Start of Block
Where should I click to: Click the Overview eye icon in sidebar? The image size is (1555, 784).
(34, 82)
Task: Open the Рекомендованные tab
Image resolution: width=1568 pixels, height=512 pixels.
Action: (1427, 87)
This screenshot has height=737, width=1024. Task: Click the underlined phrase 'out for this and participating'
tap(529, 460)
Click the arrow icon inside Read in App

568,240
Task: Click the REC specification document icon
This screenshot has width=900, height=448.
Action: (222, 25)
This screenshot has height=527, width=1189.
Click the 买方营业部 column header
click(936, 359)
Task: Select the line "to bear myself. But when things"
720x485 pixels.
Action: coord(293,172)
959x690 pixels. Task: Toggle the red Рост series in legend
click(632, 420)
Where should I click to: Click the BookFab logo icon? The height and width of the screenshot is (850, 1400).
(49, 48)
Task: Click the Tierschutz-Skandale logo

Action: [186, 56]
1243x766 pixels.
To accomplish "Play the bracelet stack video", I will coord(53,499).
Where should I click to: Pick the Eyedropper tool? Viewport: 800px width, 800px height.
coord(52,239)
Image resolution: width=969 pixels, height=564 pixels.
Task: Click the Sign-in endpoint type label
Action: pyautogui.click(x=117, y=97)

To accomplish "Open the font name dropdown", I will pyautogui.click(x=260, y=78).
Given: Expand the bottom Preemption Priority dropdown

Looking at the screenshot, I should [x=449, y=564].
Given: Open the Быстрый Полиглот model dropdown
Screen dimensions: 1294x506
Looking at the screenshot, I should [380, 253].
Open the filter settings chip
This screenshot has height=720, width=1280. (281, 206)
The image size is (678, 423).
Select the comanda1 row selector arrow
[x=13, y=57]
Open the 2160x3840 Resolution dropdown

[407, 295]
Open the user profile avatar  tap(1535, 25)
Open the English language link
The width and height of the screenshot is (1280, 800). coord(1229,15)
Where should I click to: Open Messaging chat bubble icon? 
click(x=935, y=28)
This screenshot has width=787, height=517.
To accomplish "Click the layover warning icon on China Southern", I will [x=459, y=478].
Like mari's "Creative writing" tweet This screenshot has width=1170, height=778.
End of Block
-- TASK DETAILS --
Give every entry back exactly as it was written above.

-- WRITTEN REPLY --
Where should I click to: Click the Overview eye icon in sidebar? The image size is (1555, 784).
(34, 82)
Task: Open the Рекомендованные tab
Image resolution: width=1568 pixels, height=512 pixels.
Action: (1427, 87)
This screenshot has height=737, width=1024. Task: Click the underlined phrase 'out for this and participating'
tap(529, 460)
Click the arrow icon inside Read in App

568,240
Task: Click the REC specification document icon
This screenshot has width=900, height=448.
Action: (222, 25)
This screenshot has height=527, width=1189.
Click the 买方营业部 column header
click(936, 359)
Task: Select the line "to bear myself. But when things"
720x485 pixels.
Action: coord(293,172)
959x690 pixels. Task: Toggle the red Рост series in legend
click(632, 420)
Where should I click to: Click the BookFab logo icon? The height and width of the screenshot is (850, 1400).
(49, 48)
Task: Click the Tierschutz-Skandale logo

Action: [186, 56]
1243x766 pixels.
To accomplish "Play the bracelet stack video", I will coord(53,499).
Where should I click to: Pick the Eyedropper tool? Viewport: 800px width, 800px height.
coord(52,239)
Image resolution: width=969 pixels, height=564 pixels.
Task: Click the Sign-in endpoint type label
Action: pyautogui.click(x=117, y=97)

To accomplish "Open the font name dropdown", I will pyautogui.click(x=260, y=78).
Given: Expand the bottom Preemption Priority dropdown

Looking at the screenshot, I should [x=449, y=564].
Given: Open the Быстрый Полиглот model dropdown
Screen dimensions: 1294x506
Looking at the screenshot, I should [380, 253].
Open the filter settings chip
This screenshot has height=720, width=1280. (281, 206)
The image size is (678, 423).
Select the comanda1 row selector arrow
[x=13, y=57]
Open the 2160x3840 Resolution dropdown

[407, 295]
Open the user profile avatar  tap(1535, 25)
Open the English language link
The width and height of the screenshot is (1280, 800). coord(1229,15)
Where should I click to: Open Messaging chat bubble icon? 
click(x=935, y=28)
This screenshot has width=787, height=517.
To accomplish "Click the layover warning icon on China Southern", I will [x=459, y=478].
Like mari's "Creative writing" tweet This screenshot has width=1170, height=778.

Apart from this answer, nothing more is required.